### Exercise objective
In the records below, repeat word for word only the lines starting at the one that contains "How do I perform: Switch to the 人像摄影 tab?" and ending at the one that contains "Instruction: Click the", pictures excluded.

Records from a data collection:
________________
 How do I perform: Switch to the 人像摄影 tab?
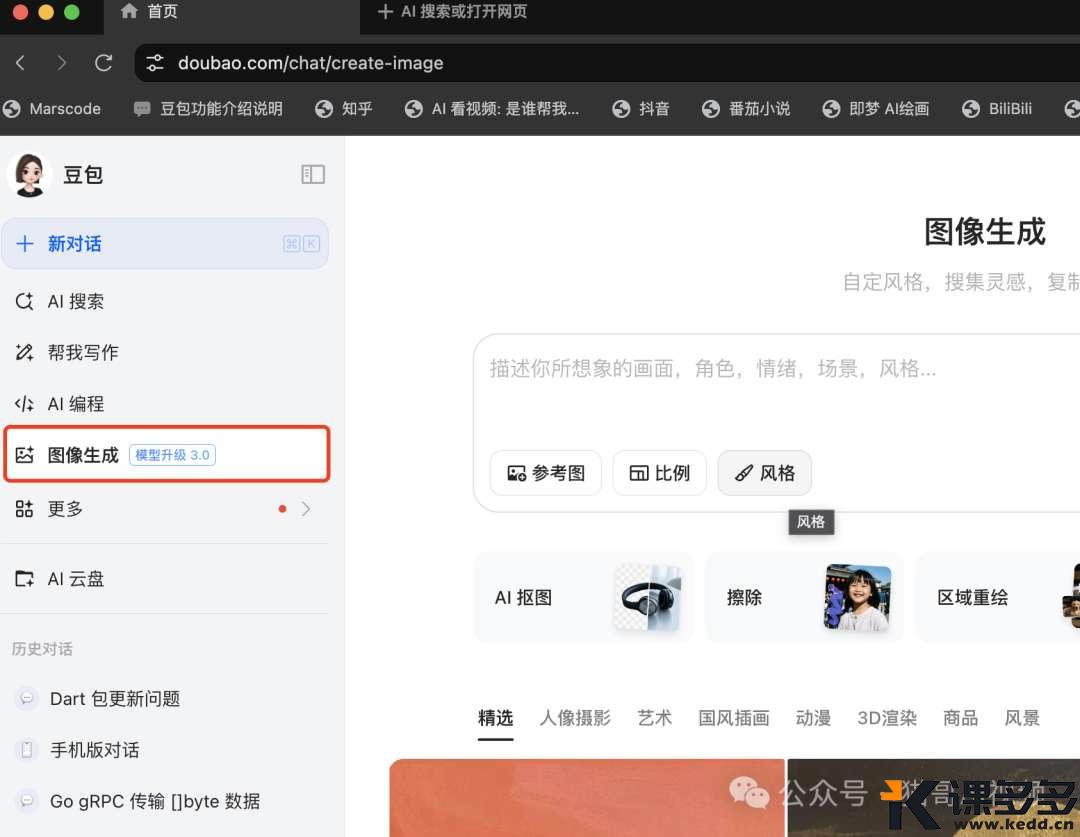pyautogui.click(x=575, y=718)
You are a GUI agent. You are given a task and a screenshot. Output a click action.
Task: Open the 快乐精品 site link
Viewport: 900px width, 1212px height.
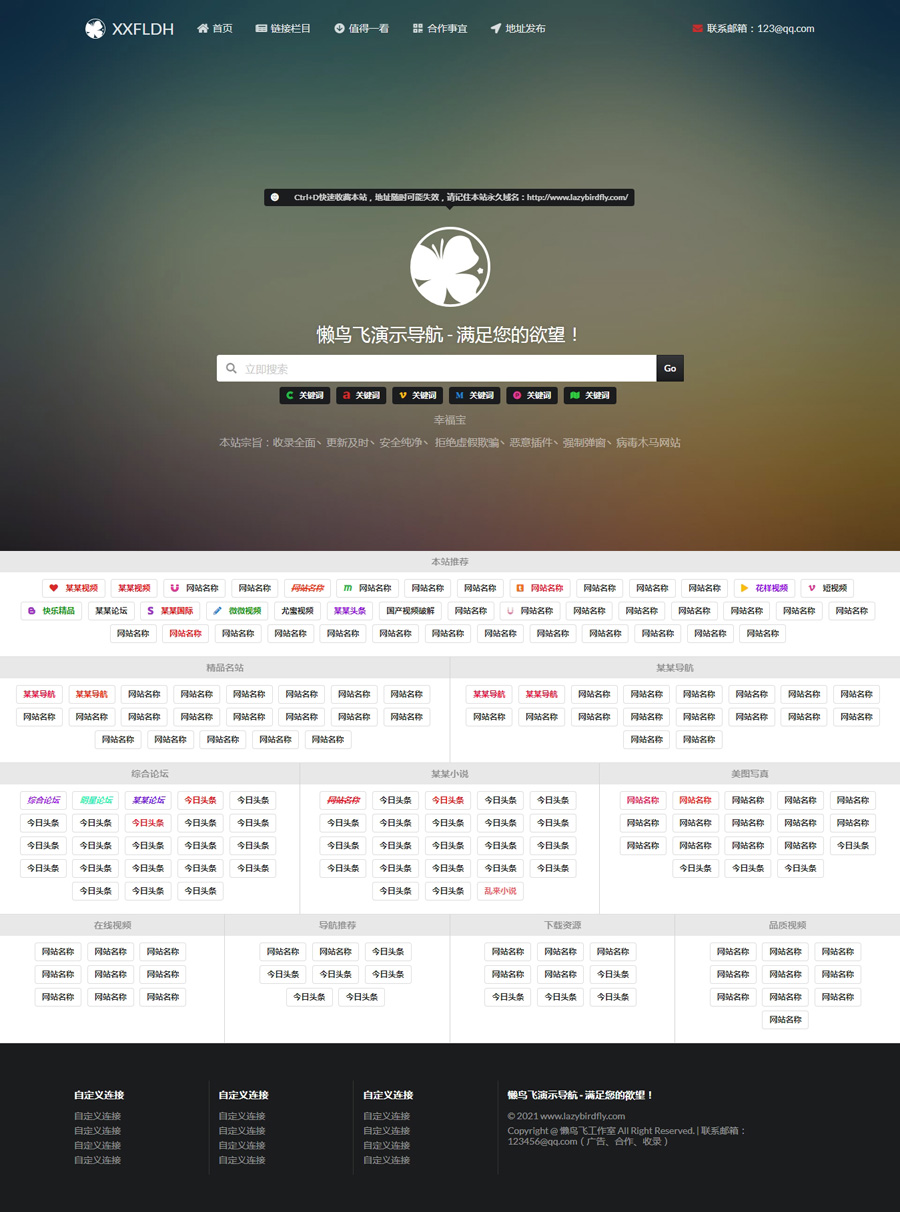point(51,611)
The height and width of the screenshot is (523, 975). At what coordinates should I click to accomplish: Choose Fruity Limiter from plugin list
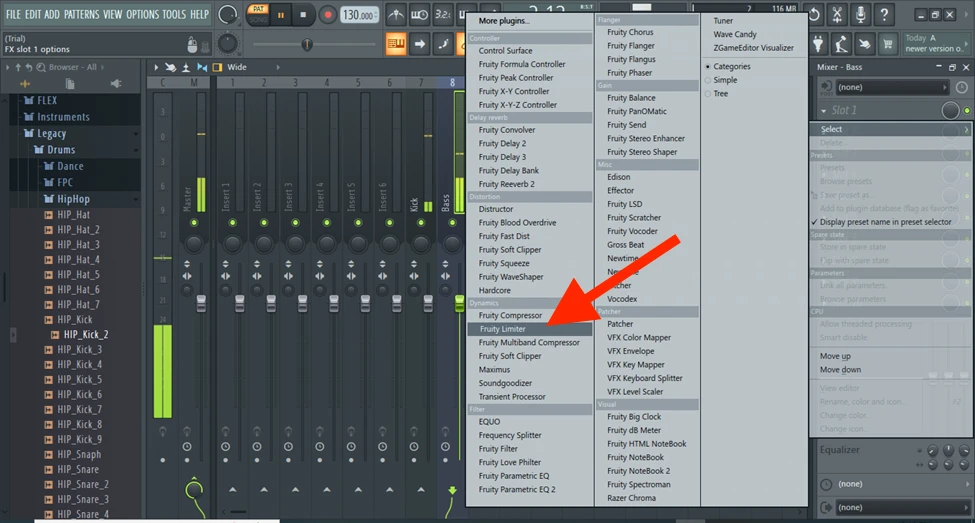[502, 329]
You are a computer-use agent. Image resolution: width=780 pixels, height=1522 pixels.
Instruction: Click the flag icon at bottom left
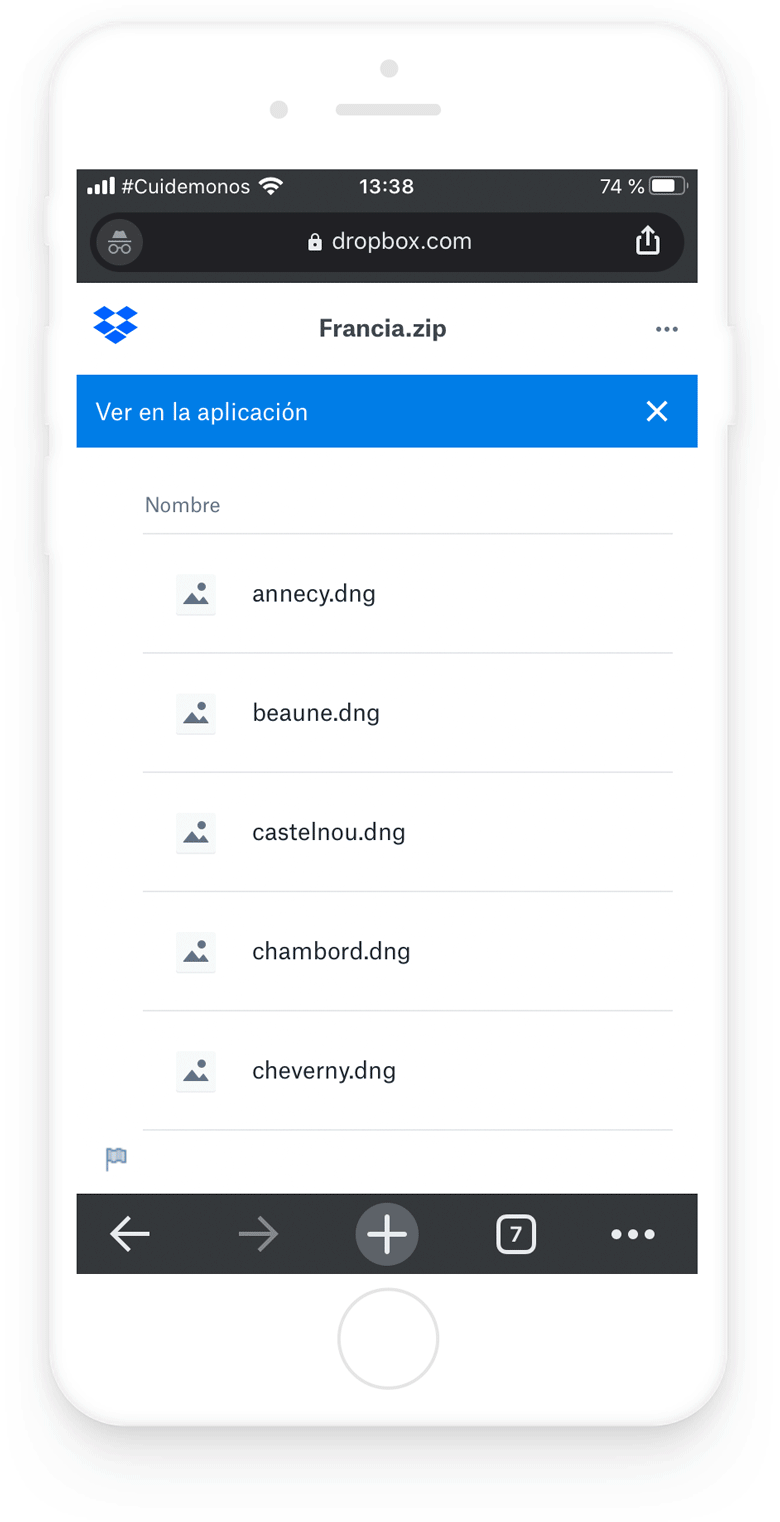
________________
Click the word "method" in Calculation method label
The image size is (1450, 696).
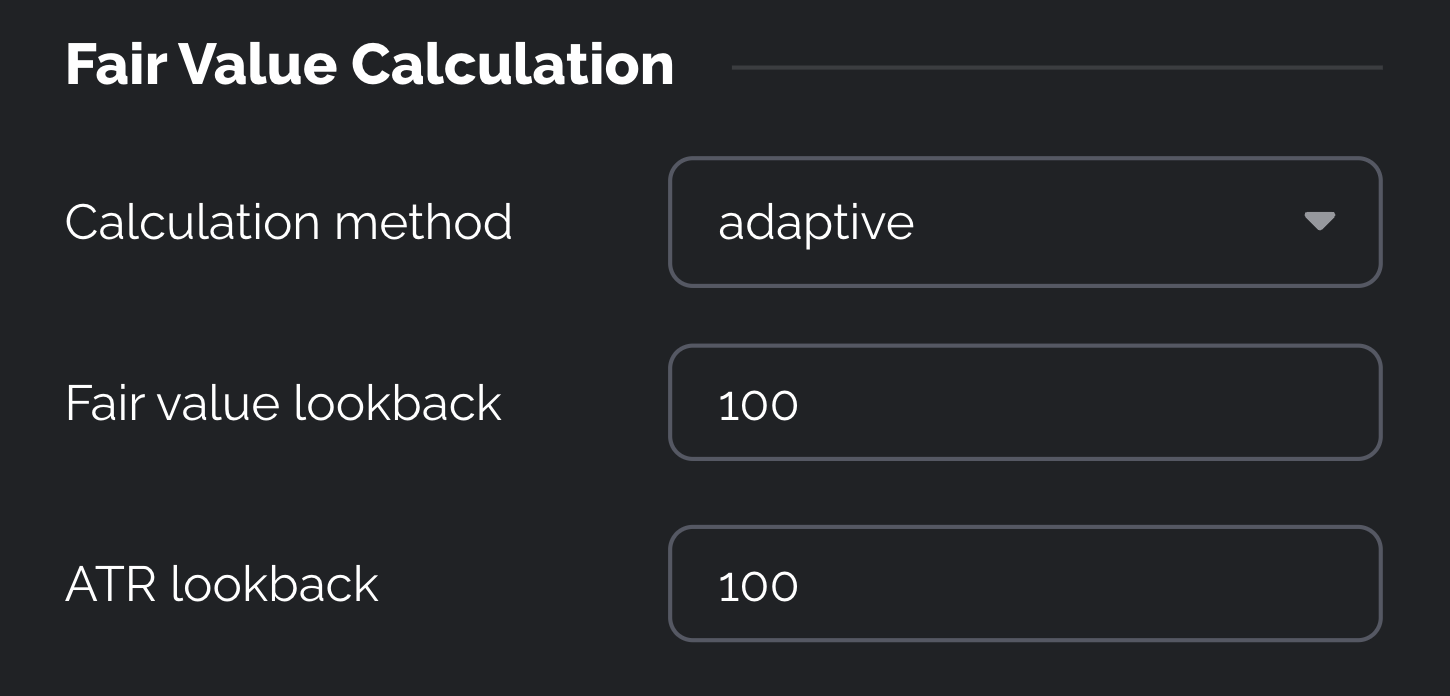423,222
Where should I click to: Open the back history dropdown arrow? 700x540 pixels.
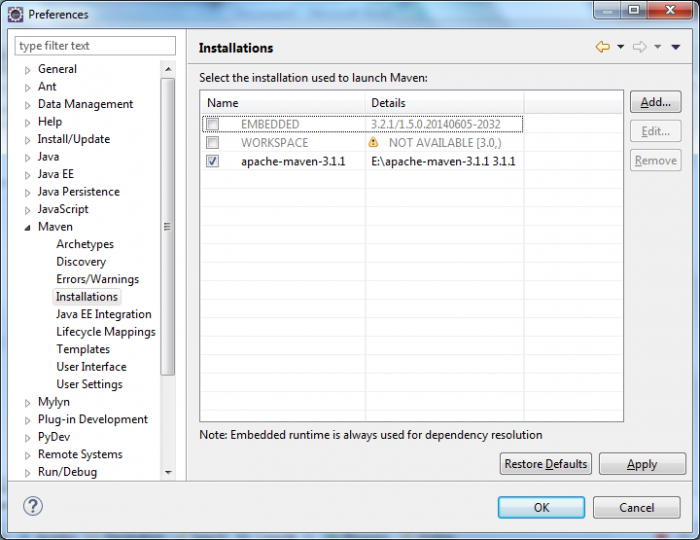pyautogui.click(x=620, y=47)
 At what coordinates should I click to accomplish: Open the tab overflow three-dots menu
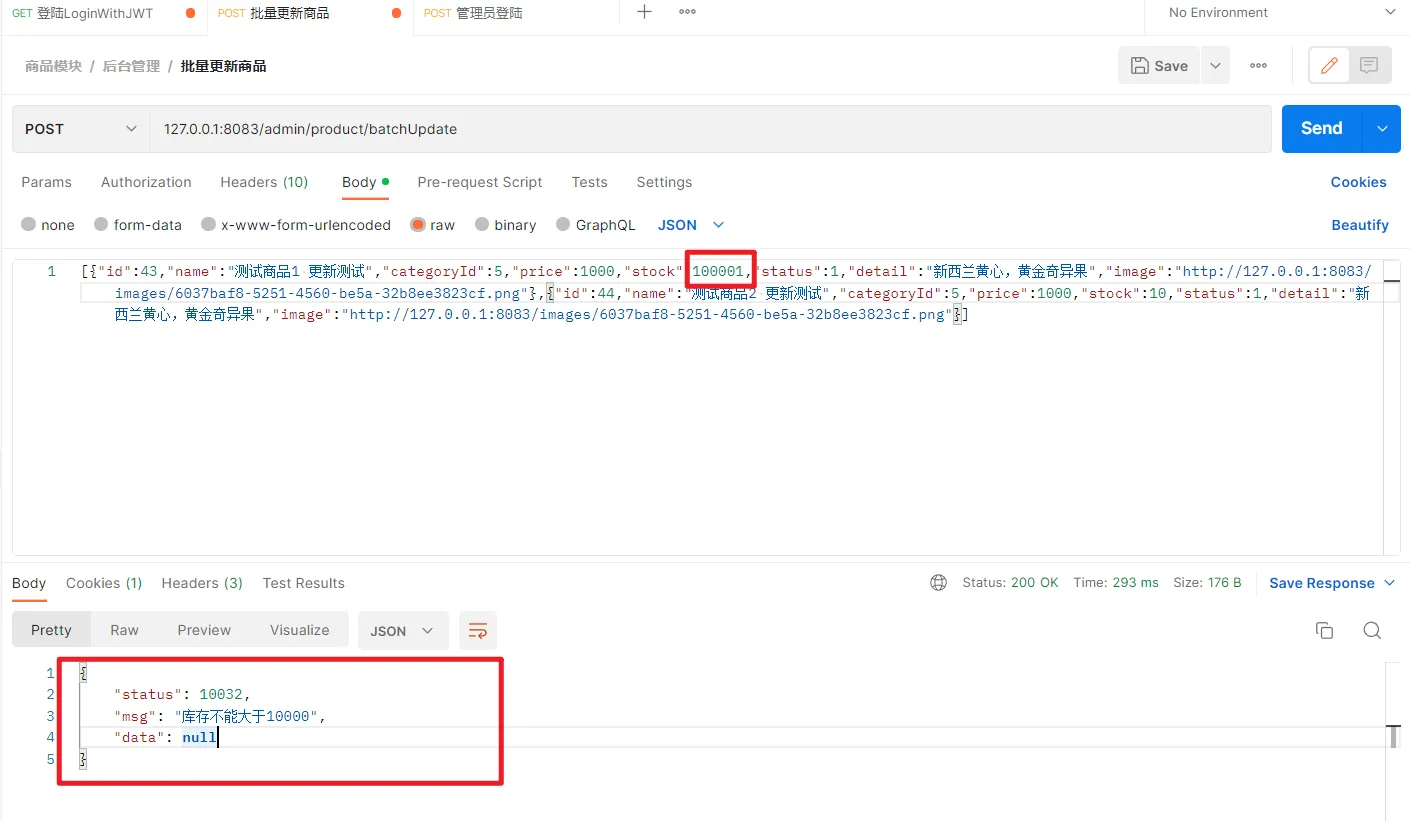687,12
________________
### Answer section
 How do I perform: Switch to the 人像摄影 tab?
pyautogui.click(x=575, y=718)
You are a GUI agent. You are given a task and a screenshot. Output a click action.
Task: Open the 快乐精品 site link
Viewport: 900px width, 1212px height.
point(51,611)
The height and width of the screenshot is (523, 975). At what coordinates should I click to accomplish: Choose Fruity Limiter from plugin list
[502, 329]
You are a computer-use agent. Image resolution: width=780 pixels, height=1522 pixels.
Instruction: Click the flag icon at bottom left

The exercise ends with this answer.